According to the study, the real displacement to Cairo appeared with the start of the First World War in the early 20th century, when factories were established to meet the requirements of the armies, which necessitated the recruitment of labor from rural to urban areas to meet the needs of factories.

The urban planning expert indicated that the workers of the new factories began searching for places to live, and had to live on the outskirts of Cairo neighborhoods after being excluded from the center, as they were unable to provide the conditions for housing there.

These conditions created complicity between the new displaced to Cairo and what the judge called the “agent class,” which facilitated the establishment of housing on the agricultural lands surrounding the capital as well as state-owned lands, so that these areas became random cities linked to the capital.

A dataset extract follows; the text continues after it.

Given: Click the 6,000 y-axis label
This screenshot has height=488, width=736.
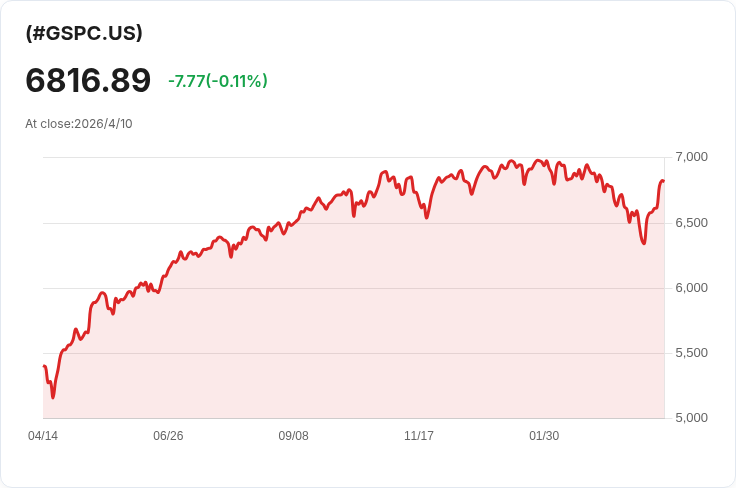Looking at the screenshot, I should 691,288.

She added that the newly displaced people found in what the agents offered them an opportunity that corresponds to their financial capabilities, other than the capabilities required by the formal housing pattern.

She explained in her study that "due to Cairo's inclusion in most economic and service activity, it has become the most attractive city for residents, as it includes 45% of industrial establishments and employs 40% of the total workers, and the migration rate to it reached about 60% of the total immigrants from the countryside to the city." Between 1960 and 1966, the number of immigrants currently reaches 1,000 immigrants per day.